In an article appearing on ESPN.com, Greg Garber quotes Pulitzer
Prize-winning writer for the Chicago Tribune, Clarence
Page, on Ashe. "Arthur Ashe was a fellow who was not only
appropriate to break the color barrier in his sport, but understood
the larger significance of his achievement. You cannot
underestimate the power that sport has for social change. It has a
great visceral impact on our culture." Page continued, "Arthur Ashe
went beyond sport to advance history." This is why the ESPY Courage
Award is named for Arthur Ashe, and this is why this award is
important to the recognition of O&P.
The Power of Purpose
When a rare but indelible and defining moment like winning an
ESPY happens in our industry to one of "ours," do we view it as a
fleeting moment that simply brings us joy in the very instance that
it exists, or do we take it to heart, fully giving way to its
potential to live in our gut and stir within us our own call to
action?
We are human, we have inherent flaws, and we often get caught up
in the day-to-day grind and the uncertainties caused by the
challenges that lie before us, and we can forget what truly
motivates us, why we do what we do, why we work.
Author Peggy Noonan wrote, in an article for the May/June 2000
issue of O Magazine called Why We Work So Hard,
"Work is a way of creating and contributing; it is a giving to the
world... It is a yielding up and showing, whatever it is
you did"--the bestmade product, the best-written marketing plan,
the best-fitting prosthetic socket you had within you.

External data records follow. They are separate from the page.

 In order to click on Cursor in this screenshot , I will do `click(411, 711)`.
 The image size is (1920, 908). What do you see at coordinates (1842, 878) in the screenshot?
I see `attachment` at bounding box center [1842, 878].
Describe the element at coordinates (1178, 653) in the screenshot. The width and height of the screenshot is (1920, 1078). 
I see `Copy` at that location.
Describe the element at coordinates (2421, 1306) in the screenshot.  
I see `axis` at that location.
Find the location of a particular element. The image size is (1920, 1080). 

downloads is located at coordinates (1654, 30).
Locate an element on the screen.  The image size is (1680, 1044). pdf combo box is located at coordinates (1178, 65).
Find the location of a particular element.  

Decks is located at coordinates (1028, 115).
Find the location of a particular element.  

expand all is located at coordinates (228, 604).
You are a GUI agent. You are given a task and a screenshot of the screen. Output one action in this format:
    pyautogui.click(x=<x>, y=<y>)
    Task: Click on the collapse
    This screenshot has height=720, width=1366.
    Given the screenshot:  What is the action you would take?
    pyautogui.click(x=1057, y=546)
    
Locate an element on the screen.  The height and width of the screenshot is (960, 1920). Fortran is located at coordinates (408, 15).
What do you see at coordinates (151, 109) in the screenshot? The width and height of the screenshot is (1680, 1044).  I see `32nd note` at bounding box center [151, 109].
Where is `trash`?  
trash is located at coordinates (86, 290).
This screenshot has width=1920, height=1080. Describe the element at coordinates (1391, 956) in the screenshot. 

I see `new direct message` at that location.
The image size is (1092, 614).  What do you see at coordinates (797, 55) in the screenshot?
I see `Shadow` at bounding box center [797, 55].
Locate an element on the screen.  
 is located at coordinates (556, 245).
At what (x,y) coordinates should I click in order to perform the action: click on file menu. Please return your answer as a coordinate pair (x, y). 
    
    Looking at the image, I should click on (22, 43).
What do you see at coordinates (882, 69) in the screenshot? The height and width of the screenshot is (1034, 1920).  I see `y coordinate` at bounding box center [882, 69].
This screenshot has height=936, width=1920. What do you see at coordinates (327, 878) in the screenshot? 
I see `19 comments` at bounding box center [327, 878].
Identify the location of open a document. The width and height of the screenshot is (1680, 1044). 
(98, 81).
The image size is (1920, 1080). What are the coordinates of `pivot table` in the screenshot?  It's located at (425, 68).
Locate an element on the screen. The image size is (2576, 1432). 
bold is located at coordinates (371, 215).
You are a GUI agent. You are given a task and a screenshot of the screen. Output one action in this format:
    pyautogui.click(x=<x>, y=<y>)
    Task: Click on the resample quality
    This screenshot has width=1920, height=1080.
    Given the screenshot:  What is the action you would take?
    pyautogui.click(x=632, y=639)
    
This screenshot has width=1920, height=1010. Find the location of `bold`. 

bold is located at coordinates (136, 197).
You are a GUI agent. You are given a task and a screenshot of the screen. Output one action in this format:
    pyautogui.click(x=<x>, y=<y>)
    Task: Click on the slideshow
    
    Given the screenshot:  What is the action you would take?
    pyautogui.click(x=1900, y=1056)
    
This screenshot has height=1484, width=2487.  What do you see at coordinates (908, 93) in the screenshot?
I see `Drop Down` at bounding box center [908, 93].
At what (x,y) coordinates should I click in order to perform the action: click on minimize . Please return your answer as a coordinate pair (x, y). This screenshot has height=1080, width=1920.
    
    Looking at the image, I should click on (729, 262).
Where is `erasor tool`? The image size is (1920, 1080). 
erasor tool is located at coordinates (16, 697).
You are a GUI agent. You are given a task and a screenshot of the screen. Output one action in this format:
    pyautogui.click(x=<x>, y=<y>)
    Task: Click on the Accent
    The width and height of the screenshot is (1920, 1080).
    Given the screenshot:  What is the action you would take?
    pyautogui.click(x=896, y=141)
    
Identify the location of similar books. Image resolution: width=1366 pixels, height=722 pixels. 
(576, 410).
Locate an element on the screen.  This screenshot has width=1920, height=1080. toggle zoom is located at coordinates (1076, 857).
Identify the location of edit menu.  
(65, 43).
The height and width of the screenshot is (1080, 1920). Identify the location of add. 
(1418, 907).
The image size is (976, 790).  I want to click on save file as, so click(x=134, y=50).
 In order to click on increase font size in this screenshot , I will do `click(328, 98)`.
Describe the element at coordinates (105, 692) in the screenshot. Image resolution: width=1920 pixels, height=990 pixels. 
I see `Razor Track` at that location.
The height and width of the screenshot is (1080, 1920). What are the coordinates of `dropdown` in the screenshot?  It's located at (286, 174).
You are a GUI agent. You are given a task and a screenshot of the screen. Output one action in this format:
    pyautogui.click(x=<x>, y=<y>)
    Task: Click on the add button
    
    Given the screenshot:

According to Noonan, work can be the bestower of moments when
you do it well. She further explains that it's not just for the
money that we work, she says, "There's something else, something
wonderful we are searching for."
When you are wondering what that "something wonderful" is that
you are searching for, look no further than these moments in the
lives of two O&P patients served by your industry being honored
by the very people our society chooses to celebrate as today's
heroes and icons. This year MacLaren and Yeboah reign together as
the heroes of heroes. This year it is collectively your work, and
MacLaren's work, and Yeboah's work that embodies the true measure
of heroism--extraordinary achievement, courage, and the ability to
serve as a model. Recognize this moment for O&P as truly golden
in reminding us of the power of purpose.